Start the copy at the line holding "You are a GUI" and continue it exactly through the last line of the entries, leaving out pictures and anything else.

╔══

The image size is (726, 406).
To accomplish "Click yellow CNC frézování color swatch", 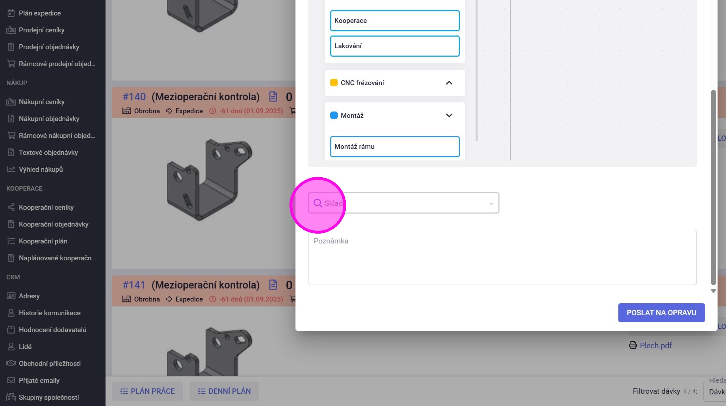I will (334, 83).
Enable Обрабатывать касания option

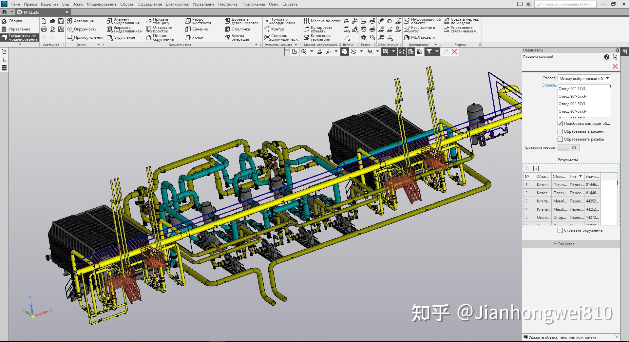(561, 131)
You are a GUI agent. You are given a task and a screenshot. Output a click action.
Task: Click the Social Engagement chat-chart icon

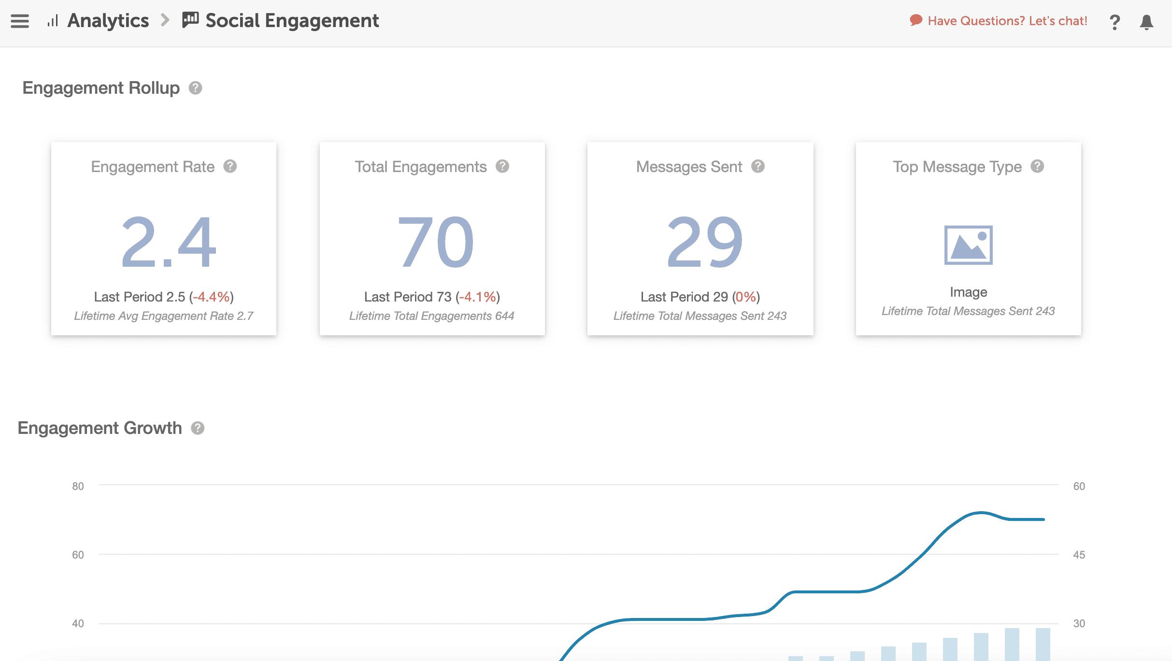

╚══

== SOLUTION TO THE EXERCISE ==
You are a GUI agent. You are given a task and a screenshot. Output a click action.
Task: Click the Social Engagement chat-chart icon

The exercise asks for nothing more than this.